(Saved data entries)
....

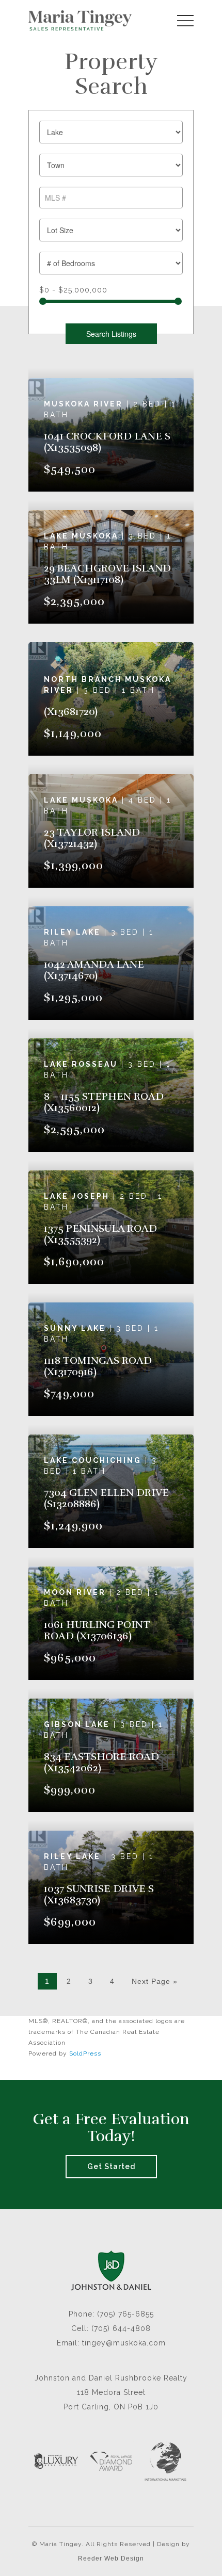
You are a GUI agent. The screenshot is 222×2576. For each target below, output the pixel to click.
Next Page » (155, 1981)
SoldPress (85, 2053)
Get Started (111, 2166)
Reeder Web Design (111, 2558)
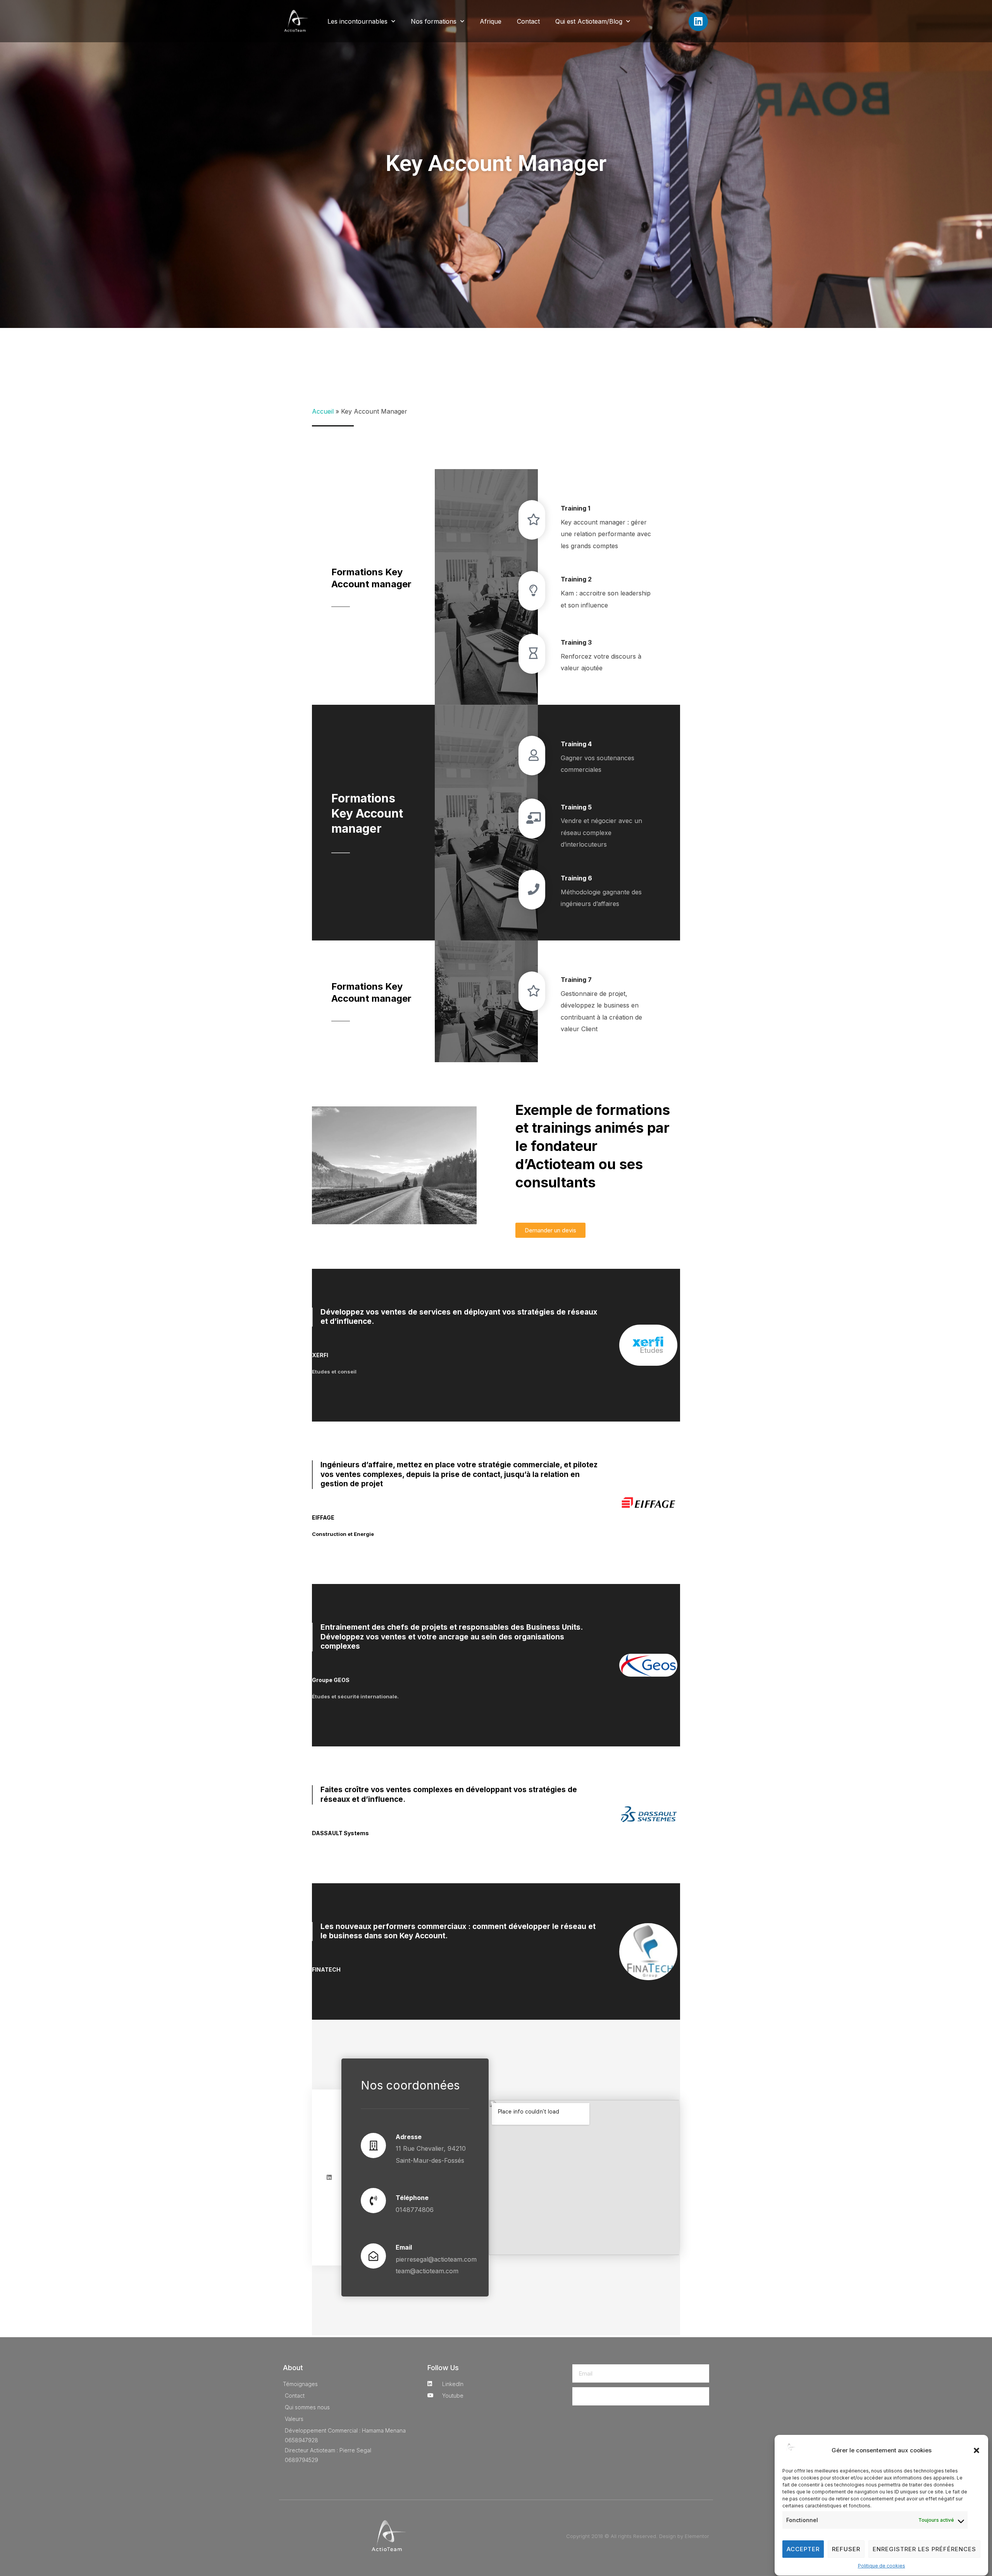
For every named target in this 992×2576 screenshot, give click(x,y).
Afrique (490, 21)
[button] (976, 2450)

....

Task: Since only the text is needed, retype the data above exactly and omit the pictures.

Answer to the problem:
You are a GUI agent. The screenshot is 222×2576. For each target below, output the pixel to click.
Next Page » (155, 1981)
SoldPress (85, 2053)
Get Started (111, 2166)
Reeder Web Design (111, 2558)
For every named target in this 992×2576 screenshot, give click(x,y).
Afrique (490, 21)
[button] (976, 2450)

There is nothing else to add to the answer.